# [What to do]
Write the next part of the Table Tapper news story below, beginning right after its last sentence.

# [Source extract]
::::::::::

The Digital Collegian - Published independently by students at Penn State
NEWS
[ Friday, Nov. 5, 2004 ]

New product to replace beer pitchers, allow fewer trips to the keg

Collegian Staff Writer

The keg line stretches up the basement stairs.

Beer pong players glare over their empty plastic cups and a game of flip-cup stalls, waiting for refills.

The Table Tapper may be a solution to this party nightmare.

The Table Tapper, designed by Alberti Enterprises Inc., is a new device for beer consumption. A three-foot high, 116-ounce beer-filled tube, allows pong and flip-cup to continue uninterrupted.

Pong players and partygoers can fill up the tube instead of the popular plastic cup.

"The whole purpose of the Table Tapper is to replace the standard pitcher for a table or group of people at a bar, but it can also be used at keg parties," Tony Alberti, Alberti Enterprises president, said. "[Customers] would order the Table Tapper, fill it up at the bar, then it comes back to the table, and everyone can pour their own drinks."

Alberti said the Table Tapper holds about two pitchers' worth of liquid.

"The tube and the base are separate from each other, and [waitresses] can fill it one time, and it will sit there," he said. "It is like stacking pitchers on top of each other, and it doesn't take as much space on the table."

Alberti added that customers use the Table Tapper at tailgates for mixed drinks or to dispense shots. He is also hoping to use professional and college team logos to decorate them.

Mary Martin (junior-hotel and restaurant management), a bartender for Penn State Hospitality Services, said the Table Tappers work well.

::::::::::

# [Listed records]

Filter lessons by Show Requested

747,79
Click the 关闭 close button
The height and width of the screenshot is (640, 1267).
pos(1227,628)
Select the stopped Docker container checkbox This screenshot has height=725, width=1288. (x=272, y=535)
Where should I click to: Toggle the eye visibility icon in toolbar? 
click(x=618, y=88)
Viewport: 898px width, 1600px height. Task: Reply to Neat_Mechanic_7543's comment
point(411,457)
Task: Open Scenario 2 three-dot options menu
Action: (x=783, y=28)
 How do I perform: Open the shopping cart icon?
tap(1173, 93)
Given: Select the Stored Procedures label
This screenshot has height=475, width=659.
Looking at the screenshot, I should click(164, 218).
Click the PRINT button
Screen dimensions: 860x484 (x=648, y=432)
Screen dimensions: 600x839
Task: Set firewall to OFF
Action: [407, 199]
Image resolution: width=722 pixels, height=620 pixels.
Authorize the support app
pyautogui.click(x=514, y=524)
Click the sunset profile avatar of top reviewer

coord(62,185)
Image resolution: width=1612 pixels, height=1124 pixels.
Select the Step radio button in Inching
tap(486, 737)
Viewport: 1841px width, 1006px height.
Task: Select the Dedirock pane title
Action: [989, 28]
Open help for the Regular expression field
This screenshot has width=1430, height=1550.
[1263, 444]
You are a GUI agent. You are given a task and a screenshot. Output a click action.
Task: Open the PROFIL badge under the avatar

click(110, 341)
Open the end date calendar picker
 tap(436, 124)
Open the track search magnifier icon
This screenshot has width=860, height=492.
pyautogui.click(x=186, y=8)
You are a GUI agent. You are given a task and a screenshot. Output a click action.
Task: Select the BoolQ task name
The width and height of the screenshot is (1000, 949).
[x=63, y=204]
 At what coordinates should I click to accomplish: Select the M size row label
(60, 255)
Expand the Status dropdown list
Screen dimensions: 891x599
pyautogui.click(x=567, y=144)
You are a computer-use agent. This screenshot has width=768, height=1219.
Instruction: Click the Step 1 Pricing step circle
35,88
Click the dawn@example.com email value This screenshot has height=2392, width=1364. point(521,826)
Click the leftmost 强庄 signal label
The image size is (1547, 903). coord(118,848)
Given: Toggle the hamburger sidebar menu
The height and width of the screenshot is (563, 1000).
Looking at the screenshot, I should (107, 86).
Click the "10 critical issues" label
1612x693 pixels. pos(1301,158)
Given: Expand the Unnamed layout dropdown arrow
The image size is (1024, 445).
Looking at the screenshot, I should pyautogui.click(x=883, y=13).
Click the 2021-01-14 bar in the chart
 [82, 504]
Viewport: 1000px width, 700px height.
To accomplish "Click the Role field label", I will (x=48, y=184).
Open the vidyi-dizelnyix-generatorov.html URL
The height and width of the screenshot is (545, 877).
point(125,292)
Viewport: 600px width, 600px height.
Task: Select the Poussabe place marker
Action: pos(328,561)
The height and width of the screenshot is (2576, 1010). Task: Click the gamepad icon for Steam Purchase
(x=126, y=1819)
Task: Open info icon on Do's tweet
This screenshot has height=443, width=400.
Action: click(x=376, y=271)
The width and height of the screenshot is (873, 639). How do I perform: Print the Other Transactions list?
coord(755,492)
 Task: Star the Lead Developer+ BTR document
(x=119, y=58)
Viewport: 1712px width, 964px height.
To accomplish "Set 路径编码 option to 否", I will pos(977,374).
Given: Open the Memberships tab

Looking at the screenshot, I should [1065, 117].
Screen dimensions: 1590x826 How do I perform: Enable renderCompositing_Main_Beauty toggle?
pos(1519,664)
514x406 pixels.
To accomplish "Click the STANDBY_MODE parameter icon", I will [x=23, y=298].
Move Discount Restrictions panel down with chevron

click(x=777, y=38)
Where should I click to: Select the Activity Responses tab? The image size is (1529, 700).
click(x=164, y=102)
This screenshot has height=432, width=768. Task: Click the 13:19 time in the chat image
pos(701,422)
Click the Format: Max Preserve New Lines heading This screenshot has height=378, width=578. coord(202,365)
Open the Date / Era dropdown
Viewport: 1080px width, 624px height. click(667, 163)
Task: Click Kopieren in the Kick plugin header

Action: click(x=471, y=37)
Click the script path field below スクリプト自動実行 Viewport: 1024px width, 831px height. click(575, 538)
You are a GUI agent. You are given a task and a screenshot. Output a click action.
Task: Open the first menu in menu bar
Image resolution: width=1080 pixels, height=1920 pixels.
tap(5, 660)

::::::::::

# [Answer section]
"It works in the same way as a pitcher by allowing you to get a larger quantity of beer at the table at one time rather than having to go back to the bar," she said. "It also has a more appealing look, and it's more fun than pouring your beer out of a pitcher and keeps your beer cold."

Martin said the product could make underage drinking a problem because beer could be shared more easily.

She said Penn State Hospitality Services does not use the Table Tappers in the banquet settings because large amounts of alcohol are not consumed.

Martin became familiar with the Table Tapper at California University of Pennsylvania but said she has not seen one in State College. "It sounds pretty inventive -- waiting in line for the keg always holds up the game -- but I don't think I'd go out of my way to buy some expensive beer gimmick," Erin O'Donnell (senior-accounting) said. "I'd just run to a neighbor's house and borrow another pitcher."

She said college kids are too cheap to buy into the Table Tapper.

State College beer distributors are unwilling to comment and are unfamiliar with the Table Tapper.

State College bars do not carry the Table Tapper.

The Table Tapper is available online at www.tabletappers.com. and costs $99.